■ Data entries
◇ ◇ ◇ ◇ ◇ ◇ ◇
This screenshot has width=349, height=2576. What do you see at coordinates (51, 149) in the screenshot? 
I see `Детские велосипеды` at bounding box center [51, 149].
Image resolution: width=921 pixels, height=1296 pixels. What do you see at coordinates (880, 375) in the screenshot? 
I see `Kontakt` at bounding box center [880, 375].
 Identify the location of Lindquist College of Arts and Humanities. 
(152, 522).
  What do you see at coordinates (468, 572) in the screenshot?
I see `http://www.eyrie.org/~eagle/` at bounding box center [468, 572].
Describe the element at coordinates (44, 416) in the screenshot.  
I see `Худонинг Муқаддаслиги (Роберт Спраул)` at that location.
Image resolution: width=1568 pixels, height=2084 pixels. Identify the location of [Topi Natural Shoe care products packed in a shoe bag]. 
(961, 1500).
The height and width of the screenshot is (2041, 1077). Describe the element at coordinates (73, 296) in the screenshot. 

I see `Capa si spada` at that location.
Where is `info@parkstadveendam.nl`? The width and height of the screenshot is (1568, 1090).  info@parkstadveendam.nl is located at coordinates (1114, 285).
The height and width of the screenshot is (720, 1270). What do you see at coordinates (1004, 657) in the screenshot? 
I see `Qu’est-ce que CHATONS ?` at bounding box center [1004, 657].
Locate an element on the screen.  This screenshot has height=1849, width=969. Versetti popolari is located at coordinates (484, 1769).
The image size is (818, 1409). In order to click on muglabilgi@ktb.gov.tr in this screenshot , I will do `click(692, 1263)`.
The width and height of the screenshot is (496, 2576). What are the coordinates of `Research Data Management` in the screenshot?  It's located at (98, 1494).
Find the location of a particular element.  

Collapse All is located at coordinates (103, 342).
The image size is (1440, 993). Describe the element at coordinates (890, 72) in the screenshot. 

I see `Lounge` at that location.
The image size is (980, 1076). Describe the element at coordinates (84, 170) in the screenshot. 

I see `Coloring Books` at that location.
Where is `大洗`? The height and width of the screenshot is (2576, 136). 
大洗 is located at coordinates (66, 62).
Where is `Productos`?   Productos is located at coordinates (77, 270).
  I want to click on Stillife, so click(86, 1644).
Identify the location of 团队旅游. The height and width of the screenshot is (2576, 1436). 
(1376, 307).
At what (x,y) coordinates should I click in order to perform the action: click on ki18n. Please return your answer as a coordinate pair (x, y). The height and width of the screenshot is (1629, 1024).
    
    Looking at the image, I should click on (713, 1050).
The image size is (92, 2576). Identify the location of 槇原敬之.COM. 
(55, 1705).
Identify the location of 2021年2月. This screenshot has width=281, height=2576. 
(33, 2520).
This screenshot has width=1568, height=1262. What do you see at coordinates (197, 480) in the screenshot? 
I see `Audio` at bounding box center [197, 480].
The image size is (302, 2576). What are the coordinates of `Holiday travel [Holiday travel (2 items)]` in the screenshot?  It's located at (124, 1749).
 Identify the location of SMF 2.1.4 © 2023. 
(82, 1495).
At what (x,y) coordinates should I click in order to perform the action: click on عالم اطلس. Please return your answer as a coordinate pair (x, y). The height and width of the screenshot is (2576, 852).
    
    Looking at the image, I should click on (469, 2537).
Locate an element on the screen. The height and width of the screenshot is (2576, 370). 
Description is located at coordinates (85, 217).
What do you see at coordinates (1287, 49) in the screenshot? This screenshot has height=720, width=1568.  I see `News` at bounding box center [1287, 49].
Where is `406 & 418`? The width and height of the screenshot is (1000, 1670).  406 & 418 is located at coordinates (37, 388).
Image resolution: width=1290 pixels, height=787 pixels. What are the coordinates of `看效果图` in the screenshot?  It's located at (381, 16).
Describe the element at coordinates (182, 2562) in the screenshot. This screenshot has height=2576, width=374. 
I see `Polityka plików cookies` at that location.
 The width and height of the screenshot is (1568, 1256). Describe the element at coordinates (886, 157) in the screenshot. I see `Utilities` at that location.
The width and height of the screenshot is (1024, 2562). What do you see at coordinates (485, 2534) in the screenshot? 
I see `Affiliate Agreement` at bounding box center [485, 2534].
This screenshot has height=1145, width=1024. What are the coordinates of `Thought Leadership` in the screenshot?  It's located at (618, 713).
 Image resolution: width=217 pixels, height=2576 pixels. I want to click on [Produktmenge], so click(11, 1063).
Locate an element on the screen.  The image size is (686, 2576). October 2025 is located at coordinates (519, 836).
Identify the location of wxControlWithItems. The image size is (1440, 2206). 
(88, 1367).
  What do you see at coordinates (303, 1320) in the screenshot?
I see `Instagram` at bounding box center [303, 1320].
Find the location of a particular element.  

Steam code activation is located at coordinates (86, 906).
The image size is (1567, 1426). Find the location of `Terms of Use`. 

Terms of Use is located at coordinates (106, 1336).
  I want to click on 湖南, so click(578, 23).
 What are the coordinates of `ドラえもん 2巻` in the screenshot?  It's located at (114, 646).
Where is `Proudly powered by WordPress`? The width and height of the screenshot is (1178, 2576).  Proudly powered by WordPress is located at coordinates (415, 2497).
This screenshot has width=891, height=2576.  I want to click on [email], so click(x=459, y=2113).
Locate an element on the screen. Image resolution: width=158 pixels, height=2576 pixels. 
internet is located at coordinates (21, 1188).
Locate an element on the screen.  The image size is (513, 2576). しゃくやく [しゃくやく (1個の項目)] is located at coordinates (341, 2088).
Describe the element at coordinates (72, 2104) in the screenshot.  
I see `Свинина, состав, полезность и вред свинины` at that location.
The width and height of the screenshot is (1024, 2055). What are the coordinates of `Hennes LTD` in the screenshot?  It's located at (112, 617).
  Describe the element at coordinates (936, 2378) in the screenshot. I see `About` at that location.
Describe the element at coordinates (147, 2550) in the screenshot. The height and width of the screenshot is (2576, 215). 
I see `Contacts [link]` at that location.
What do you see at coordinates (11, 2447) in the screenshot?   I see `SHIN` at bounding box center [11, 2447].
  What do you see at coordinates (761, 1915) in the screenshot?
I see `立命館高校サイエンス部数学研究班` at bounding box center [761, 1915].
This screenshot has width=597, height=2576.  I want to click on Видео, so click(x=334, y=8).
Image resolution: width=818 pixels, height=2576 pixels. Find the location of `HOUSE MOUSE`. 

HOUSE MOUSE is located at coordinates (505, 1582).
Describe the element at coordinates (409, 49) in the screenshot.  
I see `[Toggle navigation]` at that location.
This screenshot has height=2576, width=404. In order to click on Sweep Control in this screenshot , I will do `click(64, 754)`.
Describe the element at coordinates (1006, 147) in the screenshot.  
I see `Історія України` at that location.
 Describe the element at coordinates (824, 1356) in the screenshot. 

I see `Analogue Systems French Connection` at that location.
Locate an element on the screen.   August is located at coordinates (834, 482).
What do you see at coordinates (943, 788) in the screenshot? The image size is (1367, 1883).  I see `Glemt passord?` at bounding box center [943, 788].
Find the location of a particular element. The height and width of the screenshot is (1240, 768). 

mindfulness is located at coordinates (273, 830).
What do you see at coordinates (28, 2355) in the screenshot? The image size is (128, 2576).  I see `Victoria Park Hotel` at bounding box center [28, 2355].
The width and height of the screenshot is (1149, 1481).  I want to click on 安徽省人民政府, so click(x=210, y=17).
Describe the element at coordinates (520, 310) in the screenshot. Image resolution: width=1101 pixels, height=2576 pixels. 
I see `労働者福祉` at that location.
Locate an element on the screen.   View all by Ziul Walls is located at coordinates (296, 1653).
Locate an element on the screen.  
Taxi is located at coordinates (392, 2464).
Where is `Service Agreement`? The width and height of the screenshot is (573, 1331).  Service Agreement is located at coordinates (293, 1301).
◇ ◇ ◇ ◇ ◇ ◇ ◇
■ What the task asks
Find every line in the material above that contains the word "will", and copy each of those lines. Case counts, so only matches with the same capitalization qualify.

■ Solution to the problem
The image size is (818, 1409). In order to click on muglabilgi@ktb.gov.tr in this screenshot , I will do `click(692, 1263)`.
This screenshot has height=2576, width=404. In order to click on Sweep Control in this screenshot , I will do `click(64, 754)`.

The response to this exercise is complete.